Overview
Commenting on today’s Autumn Statement, including a decision on the full expensing capital allowance scheme,
Sarah Gabbai, McDermott’s London-based tax lawyer, said:
“The UK Government’s initial plan in this year’s Spring Budget was to allow full expensing on initial capital investment for the next 3 years from 1 April 2023, which allows for a 100% writing down allowance for expenditure incurred on the first acquisition of certain “plant or machinery” assets used in the business, often referred to as “full expensing”. This measure was originally intended to partially offset the then anticipated increase in the rate of corporation tax from 19% to 25% with effect from 1 April this year.

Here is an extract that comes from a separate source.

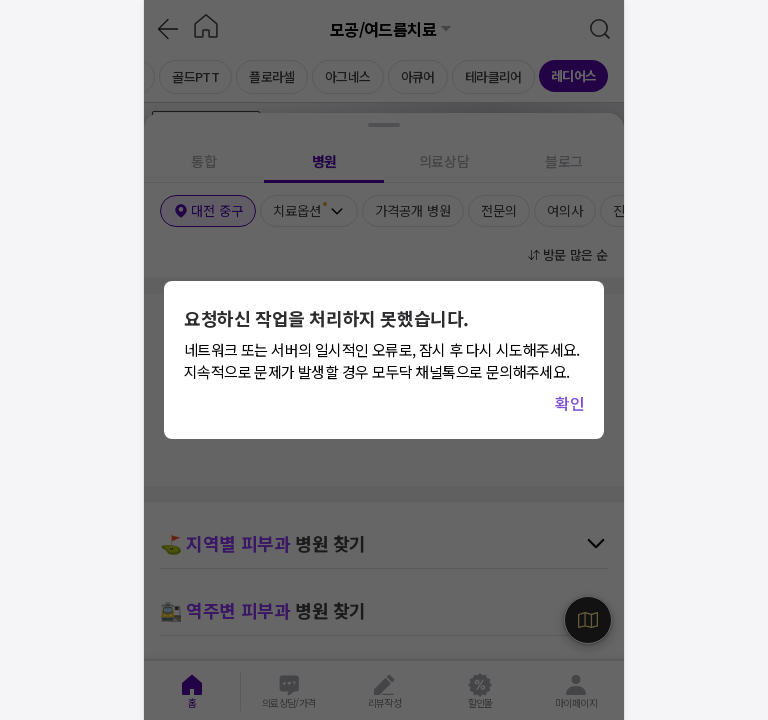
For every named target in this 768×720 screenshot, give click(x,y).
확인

The Autumn Statement has now made this temporary relief permanent – a move that is expected to cost the Treasury c. £11bn. However, it also ought to provide some much-needed certainty for capital-intensive businesses as it will encourage them to invest in capital assets on a long-term basis as and when needed for business reasons, rather than to accelerate purchase decisions merely to take advantage of a temporary relief. However, with a general election on the horizon, it is far from clear whether the next Government will commit to retaining such a measure, regardless of political persuasion.

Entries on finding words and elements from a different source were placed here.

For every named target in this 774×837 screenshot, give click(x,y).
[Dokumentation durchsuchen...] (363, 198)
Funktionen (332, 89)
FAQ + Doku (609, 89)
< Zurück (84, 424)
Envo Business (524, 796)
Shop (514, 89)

Now that full expensing on a permanent basis is going ahead for the foreseeable future, businesses claiming the relief may well see some significant deferred tax liabilities for accounting purposes in the next year or so. While this may mean increased current tax liabilities in future periods, the new 15% domestic minimum tax, which will apply for in-scope businesses for accounting periods beginning on or after 31 December 2023, is unlikely to be triggered by this measure.”